According to the results of fluorescence spectroscopy, HQHBI can simulate a wide range of logic gate assembly using two chemical inputs: HQHBI (In1) and DCP (In2) (Fig. 9). There was just one output which represented the emission peak of HQHBI at 540 nm. The 2-to-1 combination logic encoder is intended to have a single output and dual inputs. A “0” value has been allocated to the “off” state for emission intensity less than threshold value, while “1” value has been assigned to the “on” state for emission intensity greater than threshold value.
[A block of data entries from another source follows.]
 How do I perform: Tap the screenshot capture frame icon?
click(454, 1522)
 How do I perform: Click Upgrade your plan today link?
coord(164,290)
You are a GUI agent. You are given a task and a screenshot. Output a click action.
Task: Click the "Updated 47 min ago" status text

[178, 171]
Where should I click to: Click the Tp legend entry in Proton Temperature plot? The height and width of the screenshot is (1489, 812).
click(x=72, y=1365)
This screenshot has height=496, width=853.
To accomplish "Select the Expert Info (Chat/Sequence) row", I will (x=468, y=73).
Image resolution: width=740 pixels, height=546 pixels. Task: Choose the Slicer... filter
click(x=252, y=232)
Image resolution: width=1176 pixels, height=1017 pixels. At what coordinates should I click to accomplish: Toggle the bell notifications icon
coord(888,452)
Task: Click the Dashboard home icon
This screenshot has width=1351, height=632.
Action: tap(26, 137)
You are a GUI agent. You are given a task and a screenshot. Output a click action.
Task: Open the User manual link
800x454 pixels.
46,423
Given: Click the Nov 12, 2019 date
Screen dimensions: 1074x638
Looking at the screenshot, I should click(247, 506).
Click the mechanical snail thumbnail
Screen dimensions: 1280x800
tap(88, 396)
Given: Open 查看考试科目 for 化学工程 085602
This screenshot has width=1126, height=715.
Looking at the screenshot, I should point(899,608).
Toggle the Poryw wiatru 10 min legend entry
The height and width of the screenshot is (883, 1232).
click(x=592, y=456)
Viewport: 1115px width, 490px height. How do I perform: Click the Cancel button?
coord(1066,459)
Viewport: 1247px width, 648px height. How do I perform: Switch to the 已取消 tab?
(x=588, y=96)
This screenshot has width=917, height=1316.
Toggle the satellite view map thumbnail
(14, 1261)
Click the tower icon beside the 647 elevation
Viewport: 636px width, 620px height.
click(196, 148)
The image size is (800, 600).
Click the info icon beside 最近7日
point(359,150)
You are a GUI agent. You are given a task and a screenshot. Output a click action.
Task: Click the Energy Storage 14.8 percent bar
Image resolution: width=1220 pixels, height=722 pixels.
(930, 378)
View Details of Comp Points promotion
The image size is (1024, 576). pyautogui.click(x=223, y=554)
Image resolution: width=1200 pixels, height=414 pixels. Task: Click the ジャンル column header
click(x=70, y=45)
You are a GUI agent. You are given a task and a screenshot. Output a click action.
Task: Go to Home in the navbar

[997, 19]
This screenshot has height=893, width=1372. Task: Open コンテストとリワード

The output is “on” only in the case when both the inputs are present. The AND gate was created as a result of the data combination.
 |
| | Fig. 9 (a) Fluorescence emission response upon the addition of In1 = HQHBI and In2 = DCP, along with the corresponding truth table and its 2-to-1 encoder representation; (b) UV-visible absorption response upon the addition of In1 = DCP, accompanied by the associated truth table and its 1-to-2 decoder representation. | |
A 1-to-2 decoder based on a single input was constructed, where In1 corresponds to DCP, Out2 represents the absorption maximum at 375 nm, and Out3 corresponds to the absorption maximum at 435 nm. In the presence of the input, Out3 switches to the “on” state while Out2 remains “off,” whereas in the absence of the input, Out2 is “on” and Out3 is “off.” These observations satisfy the required conditions for the realization of a 1-to-2 decoder.
4. Conclusion
In summary, 8-hydroxyquinoline derivative (HQHBI) has been developed as a highly sensitive and selective fluorescent chemosensor for the detection of the organophosphate simulant diethyl chlorophosphate (DCP) (Table S1). The probe exhibits excellent photophysical properties, including a large Stokes shift, solvent-dependent ESIPT/ICT behavior, and enhanced fluorescence upon interaction with DCP. Its remarkable selectivity in the presence of competing anions underscores its practical applicability in organophosphate sensing. With a low detection limit of 1.5 × 10−7 M, HQHBI is capable of detecting trace levels of DCP relevant to environmental monitoring and security applications. Mechanistic insights obtained from NMR titration, pH studies, time-resolved fluorescence, and computational (DFT/TD-DFT) analyses confirm selective recognition via the phenolic –OH group, leading to electronic reorganization and fluorescence modulation. Furthermore, the ability of HQHBI to function as a molecular keypad lock and perform logic gate operations highlights its potential in molecular computing. Overall, HQHBI represents a promising platform for next-generation DCP detection, combining sensitivity, selectivity, structural tunability, and multifunctional photophysical properties.
Author contributions
Aastha Palta: writing – original draft, methodology, investigation, formal analysis. Gulshan Kumar: computational studies. Kamaldeep Paul: supervision, validation, funding acquisition, Vijay Luxami: review, editing, supervision, resources, funding acquisition.
Conflicts of interest
The authors affirm that they do not have any financial or personal affiliations that might have biased the research reported in this manuscript.
Data availability
The data supporting this article have been included as part of the supplementary information (SI). Supplementary information (SI) is available. See DOI: https://doi.org/10.1039/d6ra01529h.
Acknowledgements
VL also recognizes the assistance of TIET-VT and Center of Excellence in Emerging Materials (CEEMS), Thapar Institute of Engineering and technology, Patiala, Punjab, India. Another aspect the authors are quite thankful about is that DST-FIST (SR/FST/CS-II/2018/69) offered them facilities of HRMS analysis.